Commentary: How Superstorm Sandy unleashed government abuse of power

Heavy equipment shores up an earthen barrier where a street end meets the beach in Bay Head

Heavy equipment shores up an earthen barrier where a street end meets the beach in Bay Head

The snarling superstorm Sandy not only unleashed Mother Nature’s fury against the Jersey coast, but she also loosed another evil: the abuse of government power over the owners of private property.

Acting arrogantly and unilaterally the DEP has embarked on its version of a storm protection plan that rests on the power of the state to take private beachfront property to build a 100-mile wall of sand. The problem with reactionary, politically driven plans such as this one is that they are seldom the right plan.
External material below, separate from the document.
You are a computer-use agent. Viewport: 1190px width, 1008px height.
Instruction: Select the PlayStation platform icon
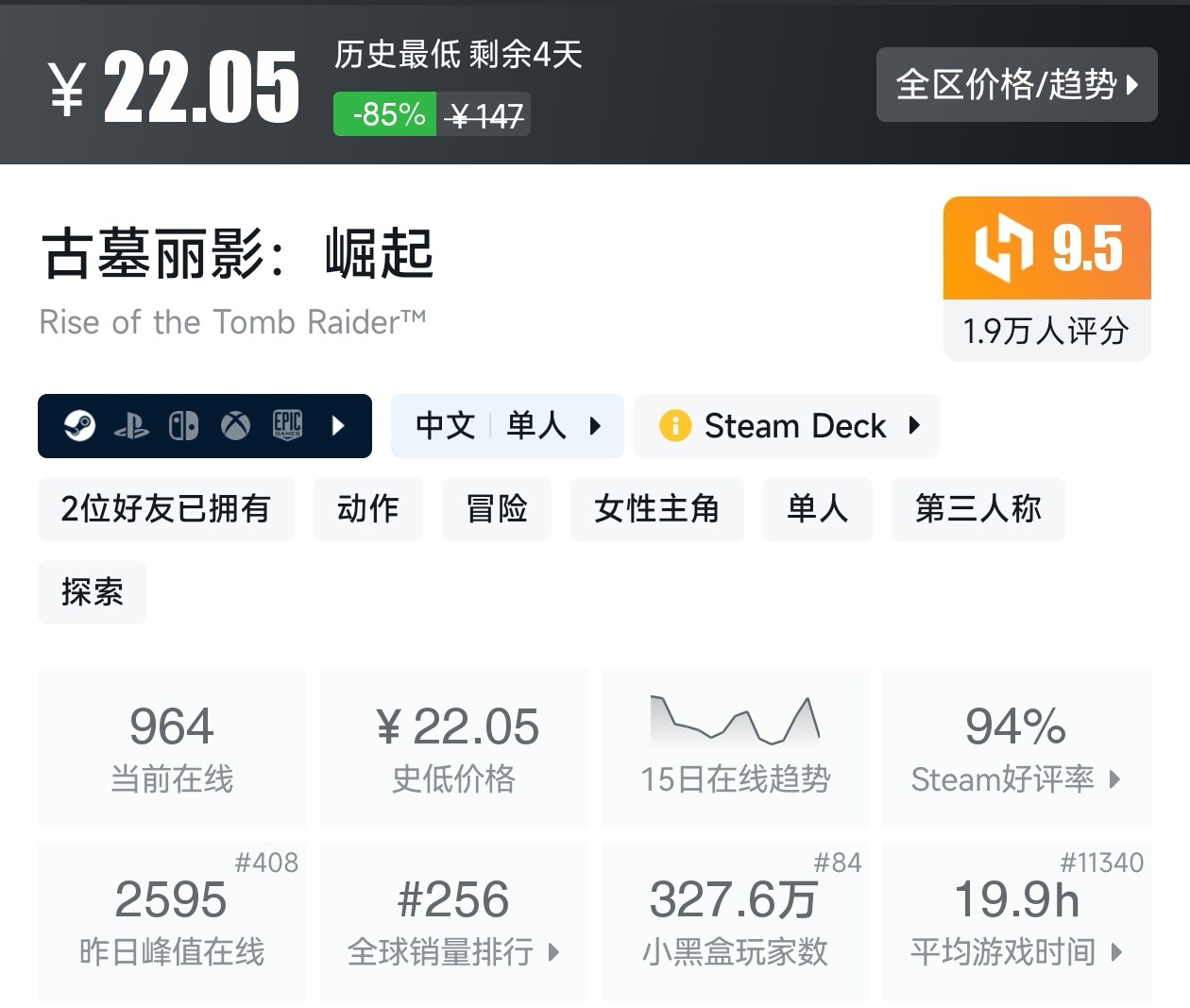pyautogui.click(x=132, y=426)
Without public hearings or input the DEP in 2013 dusted off Army Corps of Engineers’ reports on storm protection that were 10 to 20 years old and had sat unfunded until the post- Sandy headlines propelled Congress to take temporary action. Doubters of the ACE/DEP plan have met with name calling and vilification by state officials who are convinced their plan must be the only plan.

Ironically Mother Nature intervened to make the DEP plan less convincing. A series of storms from October through February has done two noteworthy things: It has put the DEP “dune-building” project back in the news and simultaneously showed the weakness of the state’s approach to storm protection. The storms also raised a question that no one has asked, but should have: How will the state pay for its 100-mile dune?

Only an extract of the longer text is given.